Sure enough, Dylan is more than happy to put her up for a while in his own flat. He does, after all, have designs on winning her back.

In the meantime, an unnamed but highly sardonic detective (Neill Fleming) begins sniffing about, convinced that further investigations will reveal a link between the uncle's apparent suicide and Emma's brutal slaying.

Events escalate when it's revealed that the uncle left a fortune in his will to Sarah, Dylan finally gets her into the sack, and her other sister - Sinead (Sinead Moloney) - appears on the scene.

It may also sound simple enough.

But factor into this scenario a hitherto unseen brother; a piece of scrap paper containing a scrawled clue which is as obscure as it is integral; mystery voices proffering grave messages over the telephone; Dylan's mate who's eager to help with the running of the late uncle's business ... and the scene is set for an unexpectedly riveting ride propelled largely by Dylan's insistence that he will have more luck solving the unfurling murder mystery himself than relying on the hapless police to do so.

As the film progresses, the one thing he and Sarah aren't short of are suspects.

Daire McNab not only wrote and directed THE THREE SISTERS, he also acted as the film's producer, its principal camera operator and helped handle the moderately gory FX work alongside his relatives Henry and Rory. He's done an impressive job, across the board.

Stylistically, the film is clearly indebted to the giallo cinema of the 1970s. Fluid camera motions, painstaking attention to seemingly throwaway details and keen use of primary colours during the meticulously crafted set-pieces work alongside Repeated Viewing's savvy score, which at times recalls that of Argento's TENEBRAE.

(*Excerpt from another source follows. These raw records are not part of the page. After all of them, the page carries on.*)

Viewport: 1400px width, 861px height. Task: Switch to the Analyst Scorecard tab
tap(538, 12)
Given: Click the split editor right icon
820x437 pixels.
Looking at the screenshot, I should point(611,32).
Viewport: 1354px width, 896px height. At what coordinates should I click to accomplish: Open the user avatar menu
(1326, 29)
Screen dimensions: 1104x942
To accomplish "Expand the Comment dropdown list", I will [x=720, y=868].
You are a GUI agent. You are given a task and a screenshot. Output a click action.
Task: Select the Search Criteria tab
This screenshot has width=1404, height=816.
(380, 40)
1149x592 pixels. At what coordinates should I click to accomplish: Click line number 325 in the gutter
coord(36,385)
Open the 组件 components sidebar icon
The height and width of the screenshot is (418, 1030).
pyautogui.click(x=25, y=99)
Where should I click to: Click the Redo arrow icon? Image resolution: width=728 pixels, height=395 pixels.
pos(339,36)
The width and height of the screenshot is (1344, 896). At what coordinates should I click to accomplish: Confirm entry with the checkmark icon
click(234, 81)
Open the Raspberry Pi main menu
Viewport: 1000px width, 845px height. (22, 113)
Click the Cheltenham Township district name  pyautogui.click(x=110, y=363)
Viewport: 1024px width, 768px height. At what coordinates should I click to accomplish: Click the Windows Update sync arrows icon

Genre motifs are rife too. The black-gloved killer is present and correct, of course. Canny little touches such as creepy diminutive figures rushing by in the background while oblivious characters busy about their homes work well. A cameo from a renowned Italian presence always helps and Radice fulfils this role nicely. Taut editing and a dreamlike feel to some of the film's more offbeat moments proffer subtler but no less well-observed nods to gialli. Naturally, all of these impressive factors are wrapped up in a tightly constructed, satisfying whodunit plot.

If it all sounds like another classic case of style over substance, a la the visually impressive but narratively vacuous films of Helene Cattet and Bruno Forzani (AMER; THE STRANGE COLOUR OF YOUR BODY'S TEARS), then thankfully there's no such worries here. THE THREE SISTERS benefits from uniformly strong performances and a tight script. The plot is paramount to McNab's storytelling: the stylistic flourishes exist to complement it, not overwhelm it.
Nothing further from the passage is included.